8. The method of claim 1, wherein
a negative sample is generated from a standardized medical document by selecting, from the standardized medical document, a first medical term, a second medical term not having a particular medical relation with the first medical term, and the particular medical relation for the negative sample.
9. The method of claim 8, wherein
the first medical term and the second medical term are selected from: role, medicine name, diagnosis, sign, symptom, anatomical site, date, time, medicine name, body structure, modifier, medicine dosage, medicine strength, route, mode, frequency, disorder, finding, severity level, regime of therapy, and null.
10. The method of claim 8, wherein
the particular medical relation is selected from a predetermined vocabulary.
11. The method of claim 10, wherein:
the predetermined comprises a list of relations including at least one of:
anatomical site of sign, date of symptom, dosage of medicine, route of medicine, mode of medicine, frequency of medicine, body structure of finding, modifier of body structure, body structure of disorder, modifier of disorder, modifier of regime of therapy, and anatomical site of diagnosis.
12. The method of claim 1, comprising
performing negative sampling using at least one of: random negative sampling, corrupting positive instances, typed sampling, relational sampling, nearest neighbor sampling, hard negative instance sampling, and taxonomic negative sampling.
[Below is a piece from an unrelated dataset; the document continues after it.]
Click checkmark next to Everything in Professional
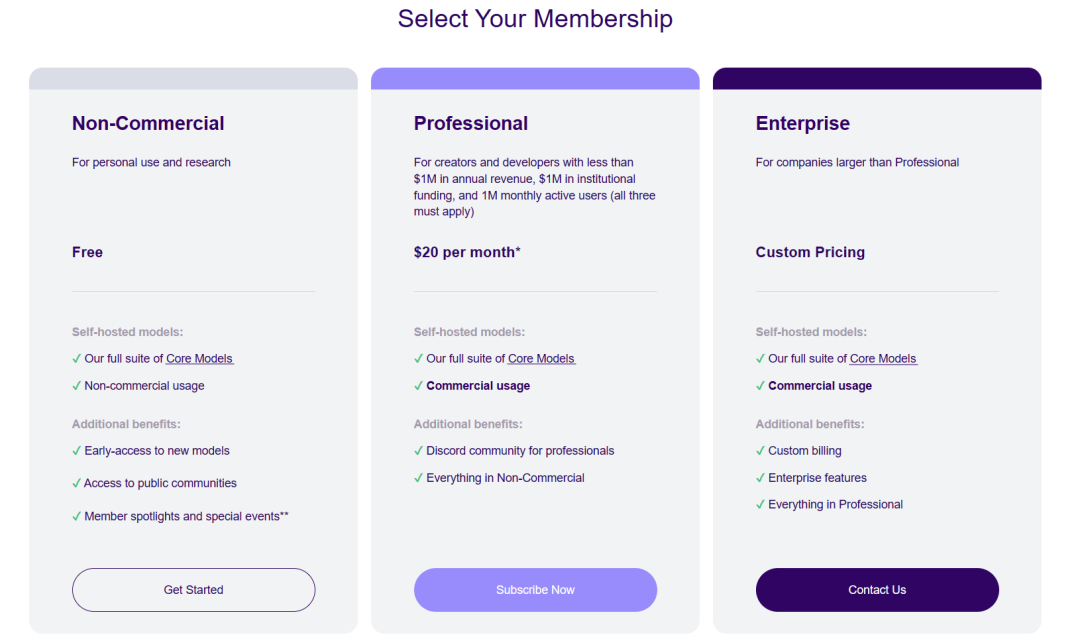(x=761, y=505)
13. The method of claim 1, wherein
the model is a relation prediction engine.
14. The method of claim 1, comprising
verifying the negative sample using a knowledge base by determining whether a positive instance corresponding to the negative sample exists in the knowledge base.
15. The method of claim 1, comprising
counting positive samples in the data set and generating a number of negative samples equal to a count of positive samples.
16. The method of claim 1, comprising
identifying an edge case or false positive in the data set and providing the edge case or false positive as training data to the model.
17. The method of claim 1, wherein:
the data set comprises a set of electronic health record documents having a structured content comprising one or more headers and one or more bodies.
18. The method of claim 17, comprising:
extracting entities and relationship by executing an entity extraction algorithm, the entity extraction algorithm comprising a definition for a set of entity types and relations, and the set of entity types and relations corresponding to standard entity types and standard relations for a standardized electronic health record format.
19. One or more non-transitory computer readable media comprising instructions which, when executed by one or more hardware processors, cause performance of operations comprising:
defining a negative sample from a data set by:
generating a vocabulary of entities and a vocabulary of relations from the data set by identifying a plurality of entities and one or more relations included in the data set, the relations comprising a relation between a first entity and a second entity of the plurality of entities;
selecting, from the vocabulary, a first entity, a second entity, and a relation which does not exist for the first entity and the second entity in the vocabulary to generate a negative sample for the data set; and
providing the negative sample as training data to a model.
20. A system, comprising:
at least one device including a hardware processor, the system being configured to perform operations comprising:
defining a negative sample from a data set by:
generating a vocabulary of entities and a vocabulary of relations from the data set by identifying a plurality of entities and one or more relations included in the data set, the relations comprising a relation between a first entity and a second entity of the plurality of entities;
selecting, from the vocabulary, a first entity, a second entity, and a relation which does not exist for the first entity and the second entity in the vocabulary to generate a negative sample for the data set; and
providing the negative sample as training data to a model.